• _Quoted text_
[START]

8:30am Sunday…
What a soaker! And possibly our strongest south wind since December on the way late this afternoon. Suddenly we have some exciting weather after 2 months of nothing.
THE RAIN
Over 2″ has fallen all across the metro area so far and some spots will easily get 3″ right here in the lowlands. Models did pretty well showing a lot of rain. I just did some good old-fashioned number crunching adding total rainfall since the rain began up to 8am today.
PORTLAND: 2.25″
VANCOUVER: 2.11″
HILLSBORO: 2.34″
TROUTDALE: 2.11″
SCAPPOOSE: 2.52″
McMINNVILLE: 2.40″
AURORA: 2.48″
SALEM: 2.20″
Looks like only minor “urban” flooding. That means mainly small creeks, intersections etc… In this case the soaking is excellent since we’ve been so dry since late January. The ground probably soaked up the first inch. As the narrow band of heavy rain lifts north, rain will taper off a bit in the metro area and points south the next few hours. Then more rain, although not as heavy, returns this afternoon as the cold front moves through west to east.

[END]

• _What to work on_
A. In the rain totals listed in the weather update, how much rain had fallen in Scappoose by 8am?
B. Continue the weather update from its last sentence.

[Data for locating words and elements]
[START]

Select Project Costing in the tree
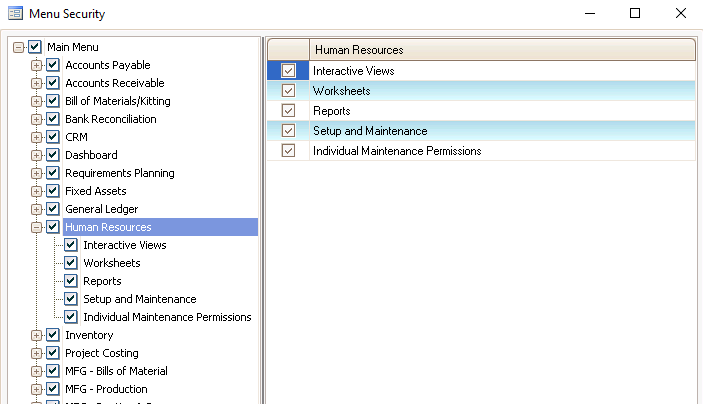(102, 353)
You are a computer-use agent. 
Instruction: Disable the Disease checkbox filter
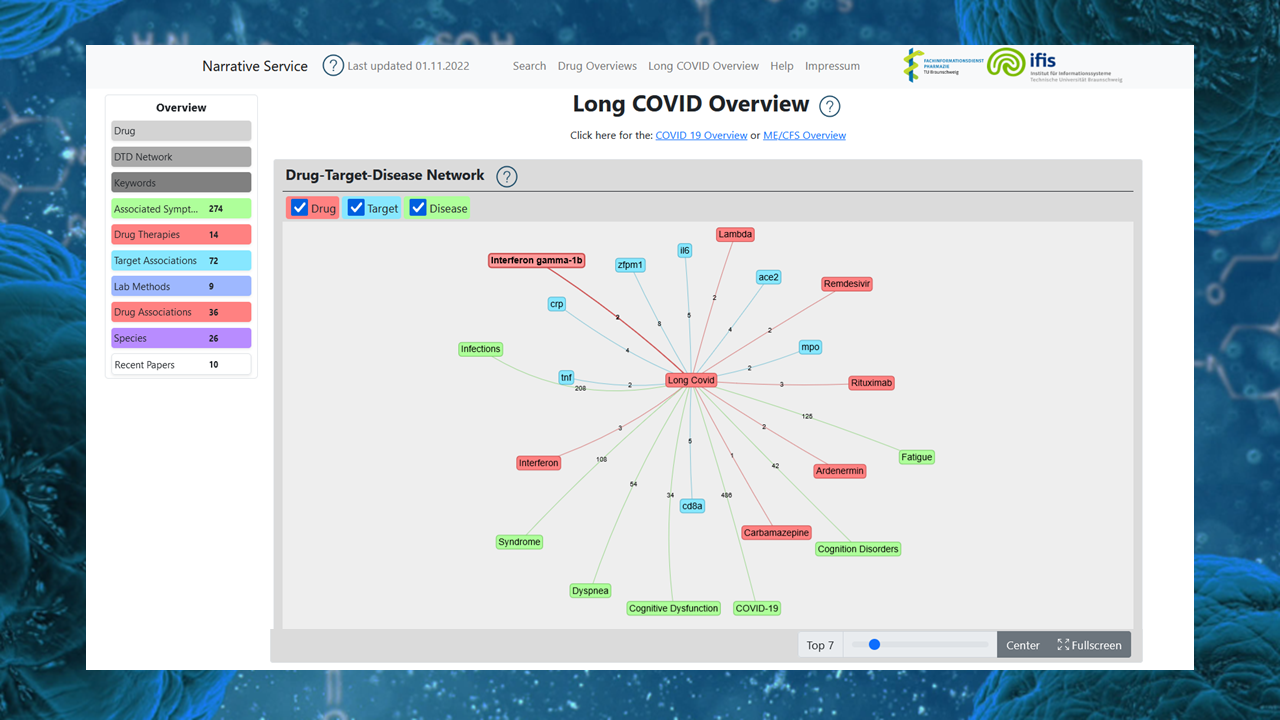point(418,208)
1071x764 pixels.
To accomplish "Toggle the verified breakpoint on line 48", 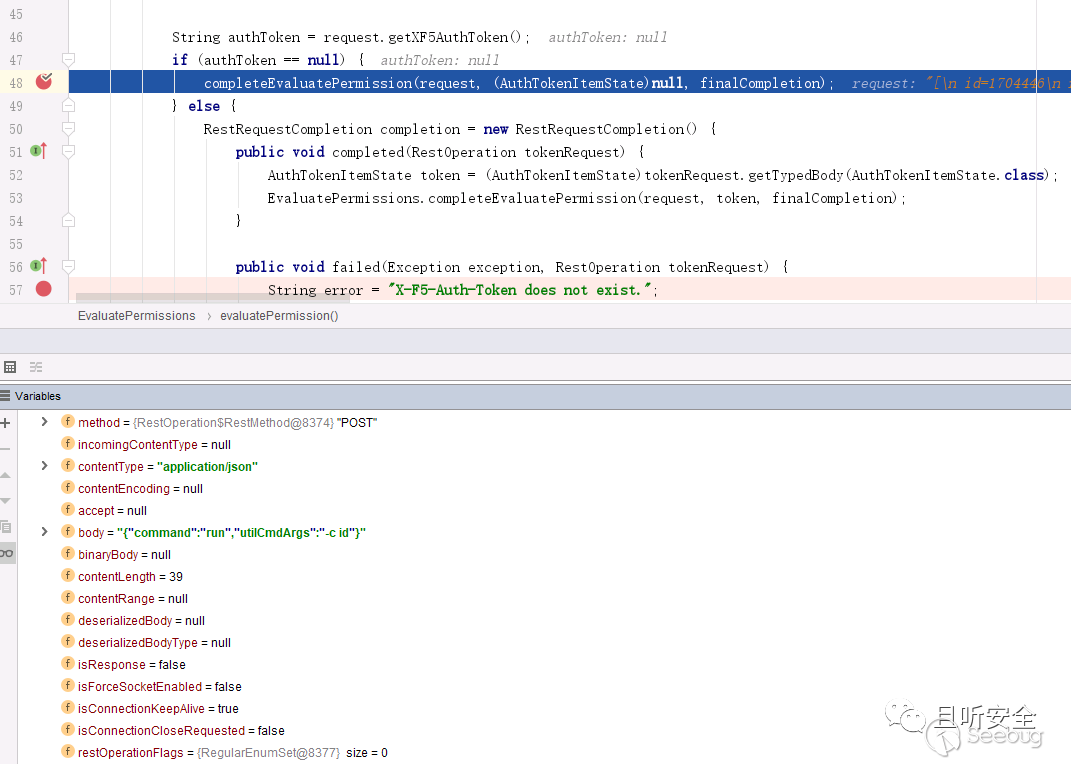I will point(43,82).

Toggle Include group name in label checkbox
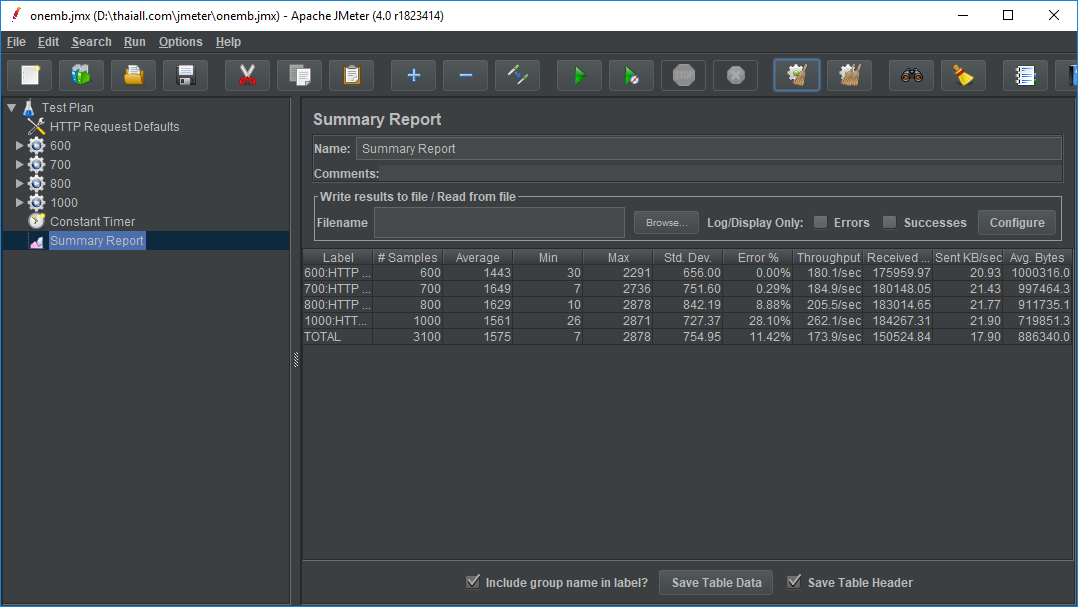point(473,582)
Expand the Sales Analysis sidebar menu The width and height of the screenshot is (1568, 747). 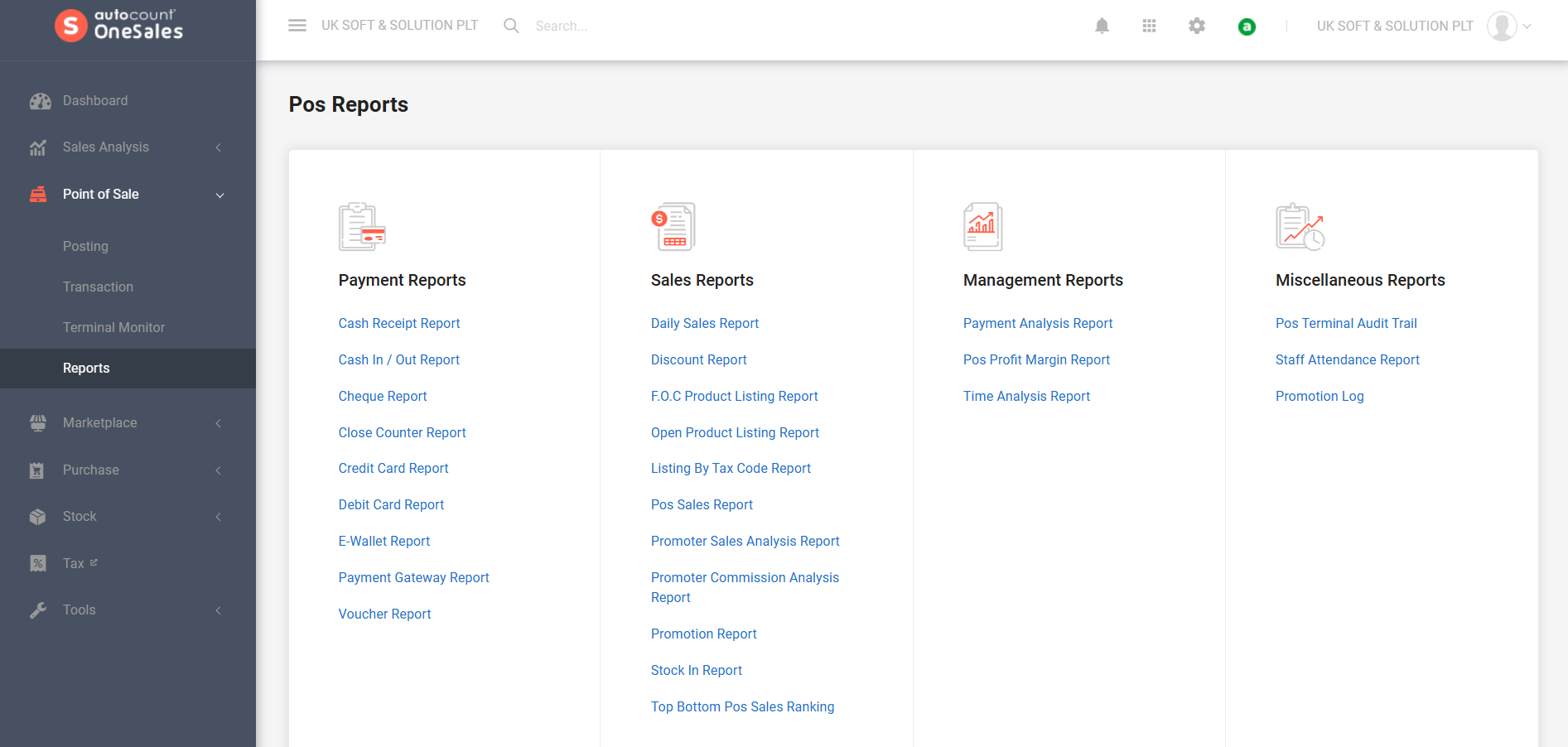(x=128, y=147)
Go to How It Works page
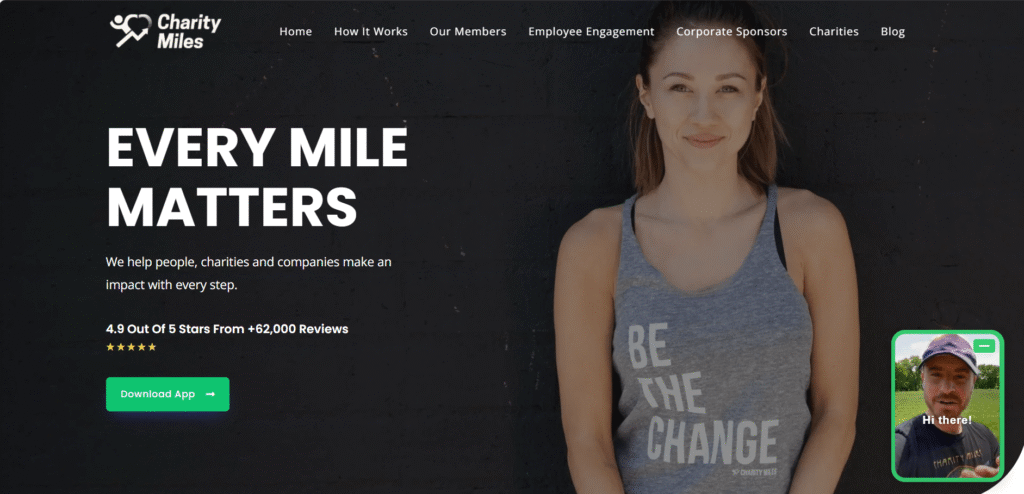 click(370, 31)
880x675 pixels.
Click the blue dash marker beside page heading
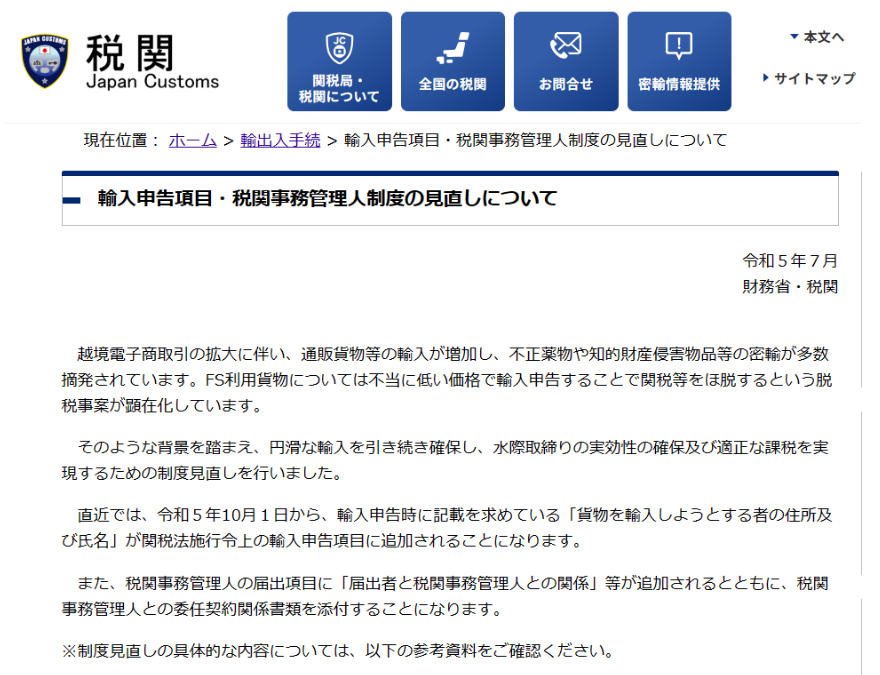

[END]

• _Exercise answers_
A. 2.52″

B.
WIND
- Gusty wind arrives late this afternoon from the south. Gusts 35-45 mph are likely in the metro area, similar to what we saw on February 9th. That was the rainy Monday.
- There is a chance the storm is stronger and produces widespread gusts to 50 mph, if so that’ll give us lots of outages and more trees down since the ground is suddenly very wet.
- Timing is 3-8pm regardless of the intensity.
Since yesterday’s runs, models have been showing a surface low tracking northeast along the coastline late this afternoon, making landfall just north of Astoria. It’s not very deep, but there’s quite a southerly pressure gradient on the south side of the low. The NAM-MM5 has been most aggressive showing a deepening low almost up to landfall. Here’s 5pm today:

That is “minor windstorm” category, probably gusts 45-50 mph in the northern Willamette Valley; strongest we’ve seen since the December storm. Other models are not as strong. Take a look at a product from the trusty ECMWF model, showing all 51 low pressure locations at 5pm from its different ensembles.

All generally have the same track but you can see wide differences on the depth of the low. A lot of these would only produce gusts maybe 30-35 mph. But some would be strong like the NAM-MM5 shown above.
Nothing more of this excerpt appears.